This application is the U.S. National Phase under 35 U.S.C. §371 of International Application PCT/GB2004/001123, filed Mar. 17, 2004, which claims priority of GB 0306646.1, filed Mar. 22, 2003.
The present invention relates to a system and process for pumping multiphase fluids, and in particular but not exclusively to a system and process for sustainable oil production boosting.
Production from many oil and gas fields is restricted as the reservoir pressure drops during the field life. Generally, the producing wells have to operate at a pressure which is demanded by the downstream process or pipeline system and the flowing wellhead pressure can not be dropped below this limit in order either to maintain production or to increase production and recovery from the field.

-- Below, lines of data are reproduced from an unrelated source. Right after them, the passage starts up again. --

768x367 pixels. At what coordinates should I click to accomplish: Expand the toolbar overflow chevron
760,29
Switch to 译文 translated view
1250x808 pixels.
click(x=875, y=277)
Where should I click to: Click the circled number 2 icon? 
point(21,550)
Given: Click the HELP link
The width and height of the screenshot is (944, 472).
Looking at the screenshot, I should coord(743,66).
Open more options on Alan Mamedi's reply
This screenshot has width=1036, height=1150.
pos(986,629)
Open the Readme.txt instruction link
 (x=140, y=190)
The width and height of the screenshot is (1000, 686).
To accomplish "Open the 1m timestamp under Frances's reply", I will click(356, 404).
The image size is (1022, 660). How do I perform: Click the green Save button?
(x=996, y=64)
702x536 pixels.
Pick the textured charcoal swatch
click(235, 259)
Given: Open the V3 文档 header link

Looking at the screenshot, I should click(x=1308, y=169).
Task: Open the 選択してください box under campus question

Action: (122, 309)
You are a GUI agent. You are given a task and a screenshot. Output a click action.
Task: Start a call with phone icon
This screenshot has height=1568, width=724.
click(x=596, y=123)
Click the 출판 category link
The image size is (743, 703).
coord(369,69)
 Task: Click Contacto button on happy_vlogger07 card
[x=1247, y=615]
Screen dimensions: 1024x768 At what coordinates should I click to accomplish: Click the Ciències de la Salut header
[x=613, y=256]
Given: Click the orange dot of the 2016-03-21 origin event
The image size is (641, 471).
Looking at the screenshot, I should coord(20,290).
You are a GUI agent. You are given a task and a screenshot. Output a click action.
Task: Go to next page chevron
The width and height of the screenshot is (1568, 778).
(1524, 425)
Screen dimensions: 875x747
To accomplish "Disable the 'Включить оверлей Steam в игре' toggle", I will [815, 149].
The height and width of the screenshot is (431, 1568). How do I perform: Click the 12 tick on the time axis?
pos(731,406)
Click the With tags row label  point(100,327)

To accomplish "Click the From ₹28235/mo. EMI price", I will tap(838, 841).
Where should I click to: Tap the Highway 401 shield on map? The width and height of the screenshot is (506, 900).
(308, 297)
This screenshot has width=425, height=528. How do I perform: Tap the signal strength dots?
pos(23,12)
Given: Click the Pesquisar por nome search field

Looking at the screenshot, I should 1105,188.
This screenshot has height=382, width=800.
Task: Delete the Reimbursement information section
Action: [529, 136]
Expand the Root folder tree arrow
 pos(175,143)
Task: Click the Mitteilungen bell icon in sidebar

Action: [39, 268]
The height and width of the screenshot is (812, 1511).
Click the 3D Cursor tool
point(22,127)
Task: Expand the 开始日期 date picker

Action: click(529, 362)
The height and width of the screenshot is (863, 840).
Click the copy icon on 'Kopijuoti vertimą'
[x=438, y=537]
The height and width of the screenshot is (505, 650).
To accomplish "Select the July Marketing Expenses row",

Under these conditions a pressure boosting system is required so that the reduction in the back pressure on wells or the flowing wellhead pressure is achieved while meeting the downstream process or pipeline pressure requirements.
The productivity of wells within a production system or field varies for a number of reasons such as fragmentation of the reservoir, where production comes from different zones or from satellite fields. In these cases it is very common that some wells are classed as good high pressure producers while some could be poor low pressure wells.
In many conventional production systems the flow from all producing wells is combined in a manifold and the total products enter one or a series of separators. These separators separate primarily gas and liquid phases. The pressure of the separated gas is in most cases boosted using compressors to achieve a high pressure which is needed either for export of the gas by pipeline or to allow the gas to be used for other purposes, such as for use as lift gas or for injection into the reservoir to maintain the reservoir pressure.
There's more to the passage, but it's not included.